§ **Requirement**:
Arrange every line of the data that follows as a numbered list, omitting any blank lines.

§ **Given data**:

+++

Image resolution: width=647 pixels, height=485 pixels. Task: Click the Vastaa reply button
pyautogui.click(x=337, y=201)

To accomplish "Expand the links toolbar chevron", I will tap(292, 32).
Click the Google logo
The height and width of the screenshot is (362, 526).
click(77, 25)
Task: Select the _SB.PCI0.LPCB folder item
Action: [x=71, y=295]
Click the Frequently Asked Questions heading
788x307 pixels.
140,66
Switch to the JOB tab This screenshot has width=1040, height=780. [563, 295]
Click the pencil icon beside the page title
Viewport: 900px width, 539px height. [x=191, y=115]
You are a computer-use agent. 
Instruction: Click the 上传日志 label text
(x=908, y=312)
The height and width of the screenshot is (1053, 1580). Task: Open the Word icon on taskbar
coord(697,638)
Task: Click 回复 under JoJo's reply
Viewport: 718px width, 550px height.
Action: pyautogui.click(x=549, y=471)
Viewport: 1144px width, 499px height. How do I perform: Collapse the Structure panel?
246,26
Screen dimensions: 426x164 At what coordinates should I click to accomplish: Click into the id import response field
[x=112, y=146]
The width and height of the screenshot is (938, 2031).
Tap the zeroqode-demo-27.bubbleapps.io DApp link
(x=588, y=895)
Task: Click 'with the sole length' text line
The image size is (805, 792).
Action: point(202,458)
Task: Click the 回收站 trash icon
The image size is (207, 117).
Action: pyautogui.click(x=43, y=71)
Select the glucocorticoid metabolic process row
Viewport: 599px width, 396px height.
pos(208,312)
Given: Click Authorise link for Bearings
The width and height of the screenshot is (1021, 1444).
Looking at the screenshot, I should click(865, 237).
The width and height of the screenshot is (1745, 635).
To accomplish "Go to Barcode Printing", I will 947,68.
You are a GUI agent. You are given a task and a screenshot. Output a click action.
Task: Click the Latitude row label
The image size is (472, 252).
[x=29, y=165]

+++

§ **Result of the task**:
1. Image resolution: width=647 pixels, height=485 pixels. Task: Click the Vastaa reply button
2. pyautogui.click(x=337, y=201)
3. To accomplish "Expand the links toolbar chevron", I will tap(292, 32).
4. Click the Google logo
5. The height and width of the screenshot is (362, 526).
6. click(77, 25)
7. Task: Select the _SB.PCI0.LPCB folder item
8. Action: [x=71, y=295]
9. Click the Frequently Asked Questions heading
10. 788x307 pixels.
11. 140,66
12. Switch to the JOB tab This screenshot has width=1040, height=780. [563, 295]
13. Click the pencil icon beside the page title
14. Viewport: 900px width, 539px height. [x=191, y=115]
15. You are a computer-use agent. 
16. Instruction: Click the 上传日志 label text
17. (x=908, y=312)
18. The height and width of the screenshot is (1053, 1580). Task: Open the Word icon on taskbar
19. coord(697,638)
20. Task: Click 回复 under JoJo's reply
21. Viewport: 718px width, 550px height.
22. Action: pyautogui.click(x=549, y=471)
23. Viewport: 1144px width, 499px height. How do I perform: Collapse the Structure panel?
24. 246,26
25. Screen dimensions: 426x164 At what coordinates should I click to accomplish: Click into the id import response field
26. [x=112, y=146]
27. The width and height of the screenshot is (938, 2031).
28. Tap the zeroqode-demo-27.bubbleapps.io DApp link
29. (x=588, y=895)
30. Task: Click 'with the sole length' text line
31. The image size is (805, 792).
32. Action: point(202,458)
33. Task: Click the 回收站 trash icon
34. The image size is (207, 117).
35. Action: pyautogui.click(x=43, y=71)
36. Select the glucocorticoid metabolic process row
37. Viewport: 599px width, 396px height.
38. pos(208,312)
39. Given: Click Authorise link for Bearings
40. The width and height of the screenshot is (1021, 1444).
41. Looking at the screenshot, I should click(865, 237).
42. The width and height of the screenshot is (1745, 635).
43. To accomplish "Go to Barcode Printing", I will 947,68.
44. You are a GUI agent. You are given a task and a screenshot. Output a click action.
45. Task: Click the Latitude row label
46. The image size is (472, 252).
47. [x=29, y=165]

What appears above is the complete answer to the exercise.